On a positive note, the film does contain some unexpected content. It actually gave me some Resident Evil nostalgia in its use of murderous A.I. The film also has tones of a lot of other science-fiction flicks. Never so much that it can really be compared but just in little instances. I got rings of Ex Machina and even Saw at the beginning, but the film kept changing itself and evolving (for worse or for better – I’m not so sure) which kept it from committing to a singular thread which actually worked for me. I didn’t care about the characters as much as I would have liked to so the life-threatening aspects of the film and its venture into the ‘can a machine really be a person?’ debate were what kept me watching. I wasn’t exactly glued to the screen but there was something quite delightful for me in the campiness of the clichés and superficial dialogue.
The big bad is the villain from Deadpool, that’s all I’ll say about that. I much preferred him as a faceless entity that added to the mystery and fear instead of a badly written character that had no redeeming qualities other than being well dressed. Things were done to try to make him hold some sort of power on-screen but in my opinion, they just didn’t work and he was not at all the intimidating presence he could have been; which might have been on purpose but I can’t be sure. I don’t like to speak negatively about performances too often, because I don’t feel I can offer anything constructive.

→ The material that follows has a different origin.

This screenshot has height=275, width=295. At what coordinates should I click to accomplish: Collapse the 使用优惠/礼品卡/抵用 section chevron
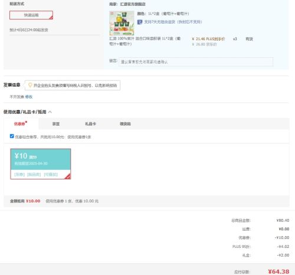[50, 112]
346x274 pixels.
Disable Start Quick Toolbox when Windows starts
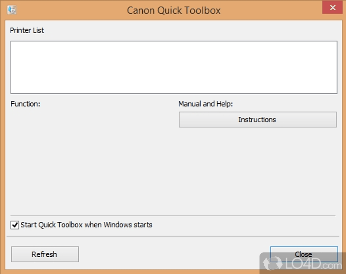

A bad performance is just a bad performance – but I find Ed Skrein to be wholly unconvincing as an under-pressure businessman.
Attempts are made to lure us in with his research and the development of the psychological warfare between captor and captée but the script is simply not sophisticated enough to pull it off with any nuance or tension. After you expect it to be about that dynamic the film again changes focus, this time to the complexity of A.I. Now this, I can get behind. The film just takes too much time getting there. I felt for the first time as if I was actually watching something interesting that had things to say. If this line of thinking had been clear and we didn’t waste time with a botched escape and introducing characters that weren’t really needed then the film might have been able to expand on this even more so with some extra time. I certainly wouldn’t want a longer runtime for TAU, but I think some things could have easily been cut without losing anything significant.
Other than small moments of inspiration TAU fails to be what it could have been or what I would have liked it to be, a thrilling escape film. As soon as TAU begins its nature of repeated attempts to break free and time spent with its only two real characters it starts to rely on them carrying it. They’re not at strong enough to do that, only by a small margin, but still. Federico D’Alessandro is no stranger to the industry and I have to say even though this film is lacking a bit of personality and refinement it does have some good ideas going for it. Compared with some of Netflix’s recent ventures, it holds up well enough. I’m interested to see where D’Alessandro goes from here because from this I imagine he has potential as a director.